"During his administration, Trump will be friendly with Putin," Trump said in an August interview with CNBC. Trump kept up this posture even as the intelligence community suggested Russia was meddling in the U.S. presidential election by disclosing emails hacked from the Democratic National Committee and the Clinton campaign and as Democrats argued Russia was trying to elect Trump. Trump didn't care; he still said nice things.
In the end, Trump's kind words about Putin and overtures toward a stronger relationship with Russia didn't cost him the 2016 election. But that doesn't necessarily mean people liked it. And you can rest assured that foreign policy leaders will have thoughts in the hours and days ahead.
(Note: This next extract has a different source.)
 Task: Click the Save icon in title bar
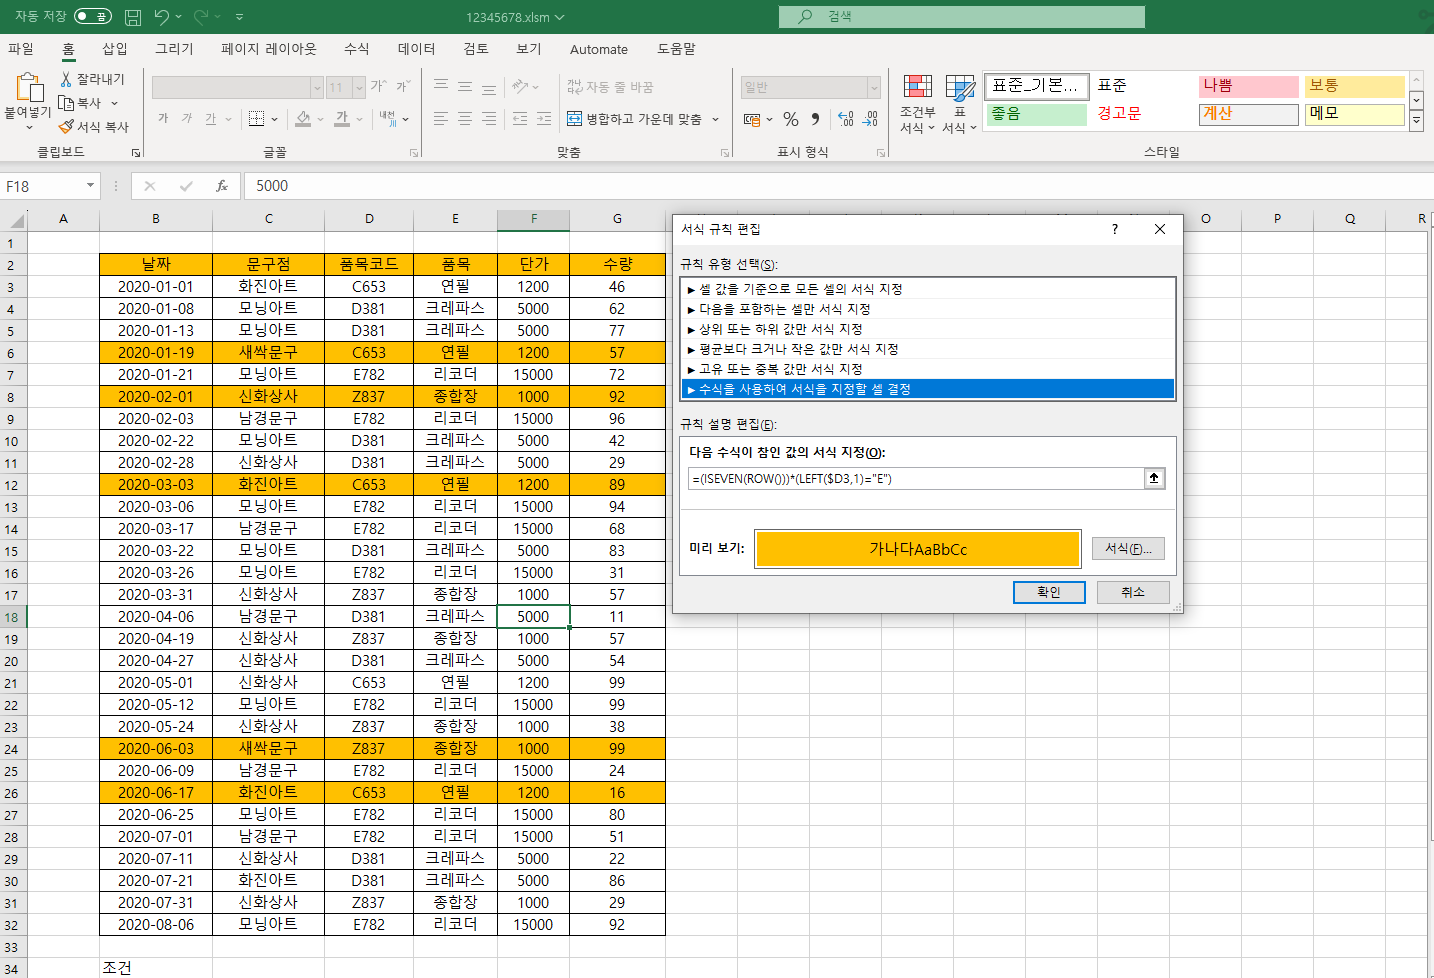pyautogui.click(x=133, y=17)
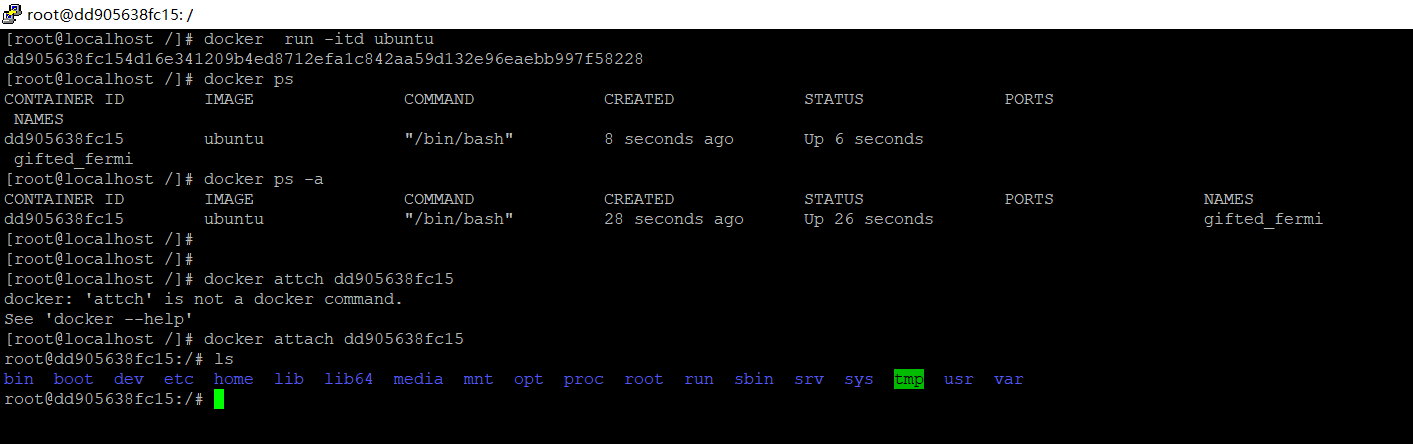Click the PuTTY icon in the title bar
The height and width of the screenshot is (444, 1413).
pyautogui.click(x=13, y=13)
The fact is that plenty of tension remains between the United States and Russia, two countries that since the Cold War have certainly had ups and downs. But Trump never really seemed to be perturbed by that increasingly uneasy relationship and its political implications.
Just four years ago, you might recall, Trump's predecessor as the Republican presidential nominee, Mitt Romney, called Russia the United States's top "geopolitical foe." In 2016, Trump offered a different approach from the start.
“If we could get along with Russia, wouldn’t that be a good thing, instead of a bad thing?" he said in July. "Wouldn't it be nice if we actually got along, as an example, with Russia?” he said a couple days prior in Florida. And a couple days before that in North Carolina: "Wouldn't it be nice if we got together with Russia and knocked the hell out of ISIS?"
Then there are the comments about making friends with Russia. That sounds nice in theory, but it's pretty apparent that Americans are skeptical of who their new ally would be. And that makes Trump's early move much more fraught.
Eighty-six percent of Americans regard the military power of Russia as either an "important" or "critical" threat to the vital interests of the United States. And 68 percent regard Russia as either "unfriendly" or an "enemy" of the United States. Twenty-one percent say it's friendly, and 5 percent call it an ally — numbers that are both down massively from the early 2000s.
The trajectory makes clear that Russia has fallen out of favor with Americans in recent years. And Democrats were smart to seize on that.
It didn't make the difference politically, but now Trump is a major player on the world stage, trying to make his Russia goals into a reality. And winning that geopolitical campaign won't be easy either.